Fanfare for the Common Man
Lincoln Portrait *
Canticle of Freedom
An Outdoor Overture

ROY HARRIS

American Creed
When Johnny Comes marching Home

* James Earl Jones (speaker)
Seattle SO and Chorale / Gerard Schwarz
DELOS DE 3140 [61.30]

The Fanfare is a work of lofty eminence written, we must not forget, by a composer ridiculed and villified during the McCarthy era and then drawn back into the 'establishment' fold in the 1960s. Schwarz gives an absolutely overwhelming reading, positive and proceeding, as it should, at the pace of hard-won and bloodied victory. The gong is superbly recorded.

The mood established, we pass over without a jarring note, into the Lincoln Portrait last heard by me in the Vanguard recording with Abravanel and Charlton Heston. Schwarz recreates the work amid grim victory and stormy wild vistas, tunes (often hymn-like) rising like mist from the landscape, perkily irreverent, unsubmissive.

The Canticle of Freedom is in Copland's populist vein written for relatively unsophisticated forces. While nowhere near as gauche as Harris's Folksong Symphony it has some of the garments of that work and of Hanson's Song of Democracy. The words are printed in full in the booklet. The bass drum 'crump' is solid and full of disruptive presence.
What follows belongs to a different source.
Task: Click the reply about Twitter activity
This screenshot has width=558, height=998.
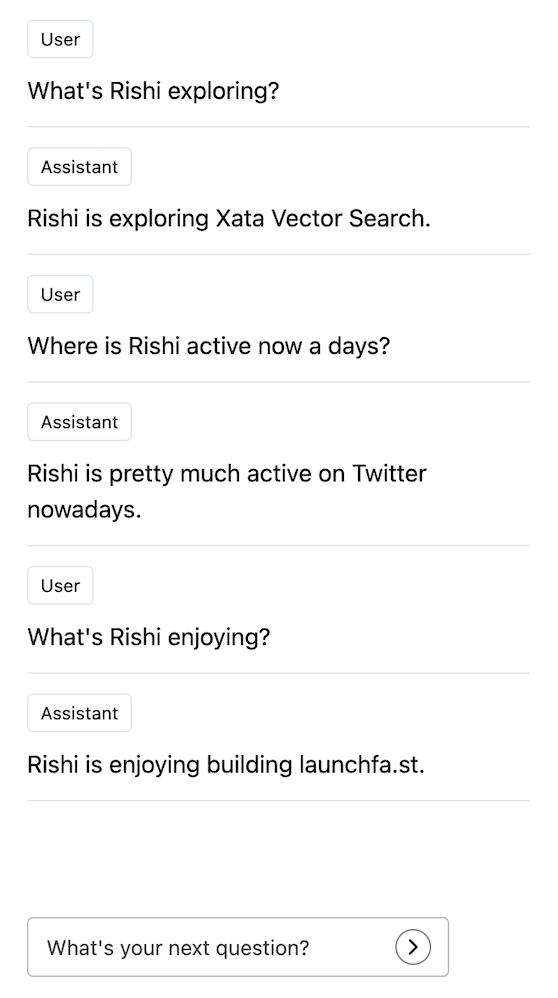Action: click(x=227, y=491)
The Outdoor Overture is taken at a deliberate pace hotting up soon and cooling for that 'prairie' trumpet cantillation - such a long tune - a tune 'with legs'. The violin theme, at 4.38, is also notable. This celebration of youth in ebullient vigour can be counted in company with the Moeran Overture to a Masque and Sinfonietta. Schwarz gives a broad account not without 'whipcrack' attention.
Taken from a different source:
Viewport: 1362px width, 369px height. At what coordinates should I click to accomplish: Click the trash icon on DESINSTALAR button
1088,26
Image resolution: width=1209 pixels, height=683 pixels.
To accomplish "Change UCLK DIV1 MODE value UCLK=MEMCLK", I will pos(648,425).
Now a change of composer and a shift to Roy Harris, condemned in the 'fifties for his dedication of the Fifth Symphony to the people of the USSR.

American Creed is in two Whitman-esque slabs of music - Free to Dream; Free to Build - running just over and just under seven minutes. Dream has those Harris 'fingerprints': long string themes danced around with woodwind solos which here become more Apollonian than we might expect from knowing the symphonies. The sense is one of ascension, of liberation, of wings extended and of soaring into a benevolent unknown region. The Third Symphony's sentient and oratorical horn barks grip and grasp nobility. Freedom to Build ends in tolling and regally crunching horns. Overall, despite some impressive moments, this is not a work that convinces in its entirety.
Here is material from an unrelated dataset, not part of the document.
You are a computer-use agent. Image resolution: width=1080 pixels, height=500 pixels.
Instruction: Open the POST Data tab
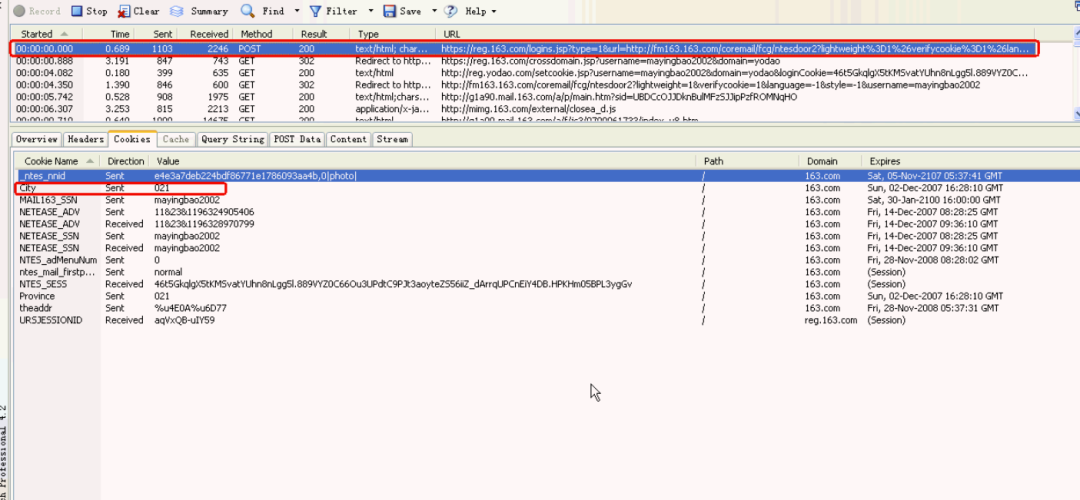[x=297, y=140]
The Overture takes as its ubiquitous theme a song that the composer's father sang as he and his young son went to the fields in the morning and returned exhausted at the end of the day. It is given a cracker of a performance by Schwarz and his Seattle orchestra. Group this with the Outdoor Overture and the more populist Lambert, Bax and Moeran works of the 1940s.

Definitely a disc worth seeking out. While some of the oddments at the periphery of the now aborted Seattle/Delos series are inconsequential (e.g. the Grofe/Copland pops disc) this is a different matter altogether.